Spooky action at a (very short) distance

Queensland University's Quantum Chip

Quantum computing watchers are familiar with the idea of entanglement – the “spooky action at a distance” that gives rise to quantum teleportation. Now, a team led by the University of Queensland is claiming a different kind of first: quantum teleportation between two spots on a single chip.

Not only that: but unlike schemes that involve creating entanglement between quantum-scale particles like photons, electrons or atoms, the University of Queensland experiment managed to create and observe entanglement between structures that are large enough to see.

That might seem unnecessary, since on-chip communications can be accomplished easily enough using electricity, but as Dr Arkady Fedorov of the university's ARC Centre of Excellence for Engineered Quantum Systems explained it's an important step to creating usable quantum computers.

“This was a proof-of-principle experiment,” Dr Fedorov told The Register. Its aim was to demonstrate that an entirely solid-state device could be created that allowed entanglement of macro-scale structures, and that microwaves could be used on the chip to mediate the entanglement interactions.

Queensland University's Quantum Chip

QU's solid-state quantum experiment.

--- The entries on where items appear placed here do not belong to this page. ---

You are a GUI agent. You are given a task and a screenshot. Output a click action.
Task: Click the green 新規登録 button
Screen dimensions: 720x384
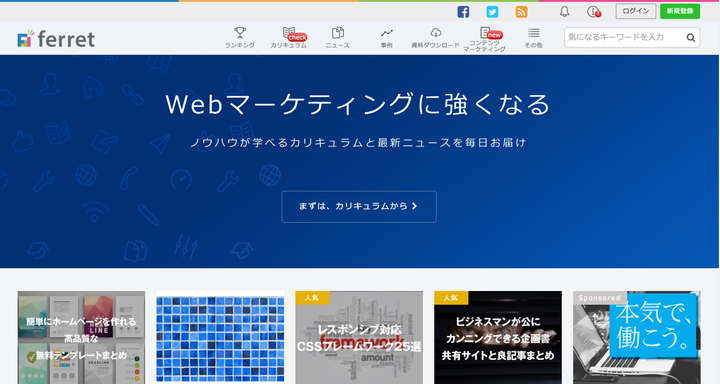tap(680, 11)
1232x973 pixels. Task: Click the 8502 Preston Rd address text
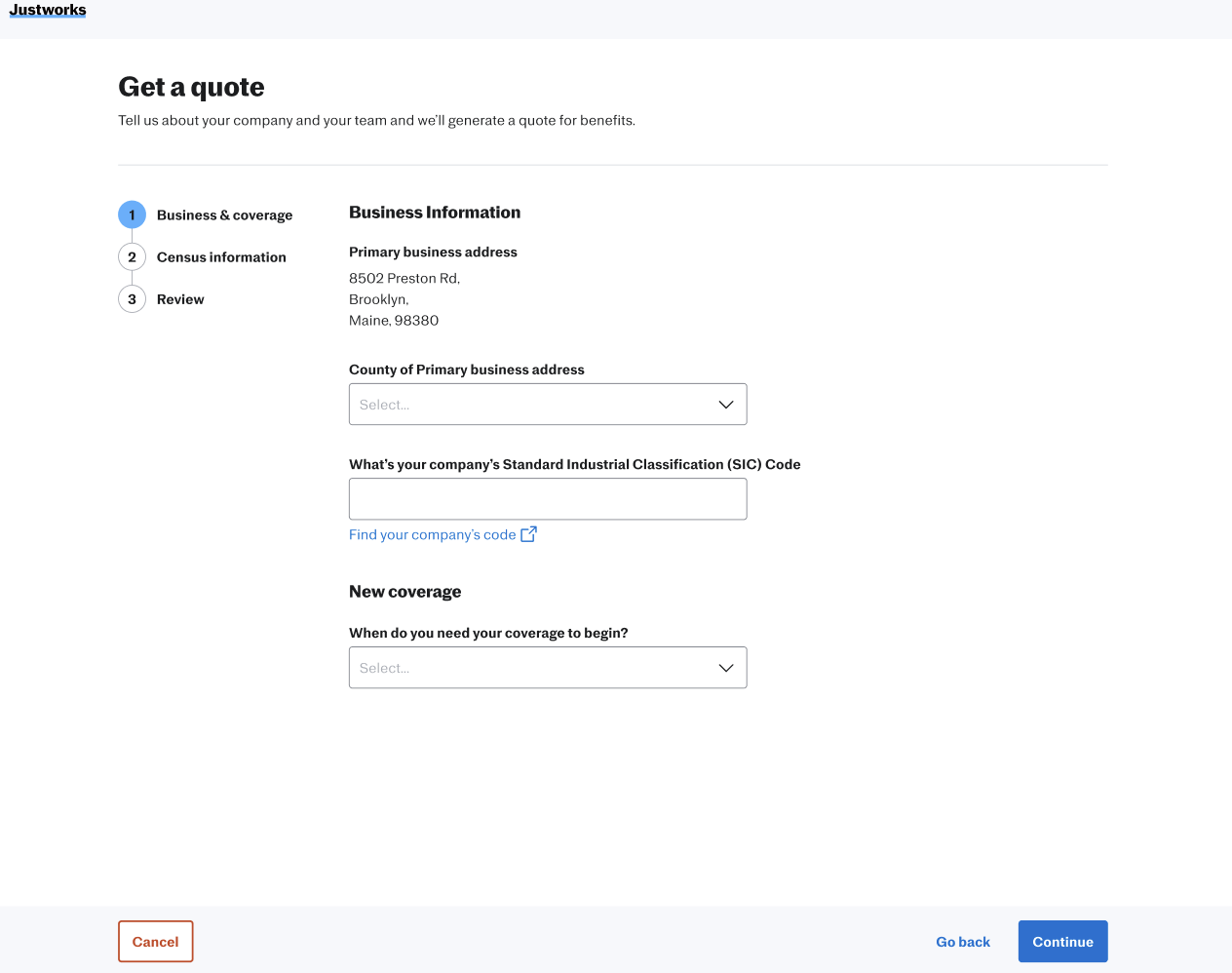point(404,279)
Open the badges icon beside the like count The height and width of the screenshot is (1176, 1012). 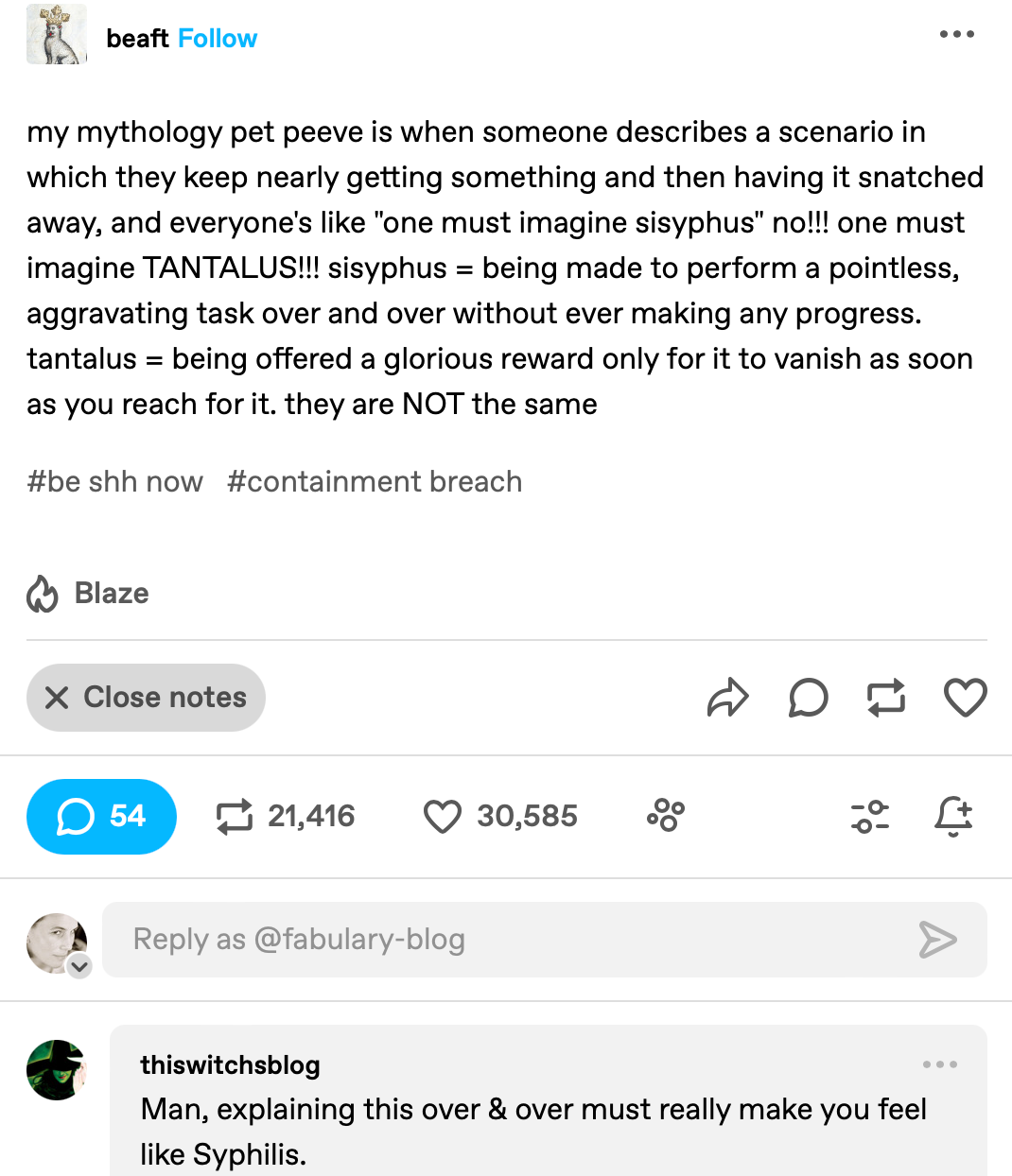[x=665, y=815]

Photo: ETH Zurich

(And yes: what look like microwave coax connectors are just that.

The microwaves measure the qubits.

The device consists of aluminium structures forming the qubits, a superconducting microwave cavity on-chip acting as a “quantum bus”, and resonators to trap the electromagnetic field so that the qubits' state can be mediated and observed.

Instead of single atoms, Dr Fedorov said, the team created 0.2 mm aluminium structures that they were able to treat as “artificial atoms” – qubits that could be put into entangled states. To communicate the qubits' state, the researchers created superconducting waveguides on the chip, with microwave rather than optical photons to mediate the quantum interactions.

Those waveguides also acted as the “classical-quantum interface”, since they can be measured and controlled using electrical signals.

“Our 'artificial atoms' … at the moment they're the world's most advanced solid state quantum objects,” Dr Fedorov said.

The solid-state system is also a lot more deterministic than photon-based entanglements, he explained. “In optics, you might have to send a million photons through a crystal before you get one entanglement … which means you discard a lot of measurements.

“We can create entanglement with much more certainty,” he said.

By extending the system to communicate entanglement across multiple chips, he said, the experiment could help contribute to the development of quantum computing and quantum communications schemes.

Already, he explained, researchers are working on suitable microwave-to-optical (and vice versa) interfaces. This would (in theory) allow entanglement to be created across fibre-optic distances rather than in the short distances demonstrated in this experiment.